Maurice Chandler - October 3, 1993

Returning to Parents II

You mentioned it.

We made our way to Warsaw and we went to uh, to find our--the people that were relatives of ours that we knew the address was Nowolipki 50. We went there. Their name was Neumann. And we asked them if they heard about Nasielsk and they said that, yes, our parents are in Warsaw now and they lived in such-and-such an address and uh, you know, they found them an apartment. We immediately got there and my mother welcomed us. There was a tremendous welcome. You know, she thought we were lost forever and, you know, so on and so on. So there we are.

When you left to go east, what did you--do you remember how you felt leaving the rest of the family?

Well uh, I don't know if I realized what kind of a parting that would be, you know, that it was almost forever. It wasn't--it didn't occur to me, you know, to somebody 15 years old, you know, the psychological depth doesn't exist yet. You know, it was just like a dare we all do and besides, as I mentioned, you know, I was told of this German that I took around to uh, show him a Polish competitor of ours and he found out that guy was a Catholic and he was gunning for me because he felt I fooled him. Remember, there were Polish kids always triggering us...


...so he kept asking, "Where is the stuff?" I said, "They're here...

Right, you told me.

...I'll take you to the place." And, when he found out that this was goy, he just went berserk. So, I was told that, you know, by--that he was looking for me and so on. So that also played a part in, you know, escaping.

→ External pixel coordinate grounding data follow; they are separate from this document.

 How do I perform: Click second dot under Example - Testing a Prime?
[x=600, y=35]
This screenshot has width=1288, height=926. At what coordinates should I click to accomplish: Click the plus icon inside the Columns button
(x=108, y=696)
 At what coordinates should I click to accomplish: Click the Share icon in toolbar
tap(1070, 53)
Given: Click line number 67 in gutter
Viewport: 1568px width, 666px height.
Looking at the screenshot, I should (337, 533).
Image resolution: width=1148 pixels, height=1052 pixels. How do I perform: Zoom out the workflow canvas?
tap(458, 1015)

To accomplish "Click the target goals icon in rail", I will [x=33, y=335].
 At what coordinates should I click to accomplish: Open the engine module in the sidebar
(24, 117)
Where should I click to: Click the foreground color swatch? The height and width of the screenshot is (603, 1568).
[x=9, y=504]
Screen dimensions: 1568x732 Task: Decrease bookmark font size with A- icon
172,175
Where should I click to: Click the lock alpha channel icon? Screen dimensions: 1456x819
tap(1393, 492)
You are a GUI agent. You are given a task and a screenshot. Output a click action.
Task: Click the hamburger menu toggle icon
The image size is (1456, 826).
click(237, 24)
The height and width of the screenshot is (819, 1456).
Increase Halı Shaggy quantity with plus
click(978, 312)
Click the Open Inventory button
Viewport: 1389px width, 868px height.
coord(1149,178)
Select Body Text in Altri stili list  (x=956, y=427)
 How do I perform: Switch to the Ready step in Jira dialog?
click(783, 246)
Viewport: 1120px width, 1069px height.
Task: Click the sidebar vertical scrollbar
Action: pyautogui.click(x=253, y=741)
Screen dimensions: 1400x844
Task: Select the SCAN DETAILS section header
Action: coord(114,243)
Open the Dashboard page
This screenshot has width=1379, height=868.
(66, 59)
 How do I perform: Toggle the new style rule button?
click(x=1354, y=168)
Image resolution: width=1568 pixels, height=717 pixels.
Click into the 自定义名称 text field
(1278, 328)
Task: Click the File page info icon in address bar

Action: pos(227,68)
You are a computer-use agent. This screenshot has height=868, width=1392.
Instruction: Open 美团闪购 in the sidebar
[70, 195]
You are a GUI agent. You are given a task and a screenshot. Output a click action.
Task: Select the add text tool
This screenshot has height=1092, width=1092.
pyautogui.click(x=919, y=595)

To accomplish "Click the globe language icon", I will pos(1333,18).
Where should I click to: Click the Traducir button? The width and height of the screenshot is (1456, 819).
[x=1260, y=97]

Where was the reunion? In Warsaw?

Yes, we came back to Warsaw and I told my mother at the time that I just brought my brother back because he had very, very uh, he had a hard time, you know, being--living in Białystok and I intend to go back right away--turn around and go back. And she pleaded, you know, with us--with me, "You just rest up and everything will be fine and then we'll, you know, you can go when you get a little bit of rest and relaxation." And--which uh, was very easy to fall into. And as time progressed, you know, and a week went by, two weeks went by and so on, I started exploring what's happening, you know, in the crossover in Małkinia. And the rumor started coming back that it's tightening up. The Russians are closing that--the Germans are closing the part. Nobody can get across, you know. You know, it's been established now, so, the border and uh, naturally they are watching for spies going back and forth. People are getting shot. So, that was it. We knew I couldn't--we couldn't go back.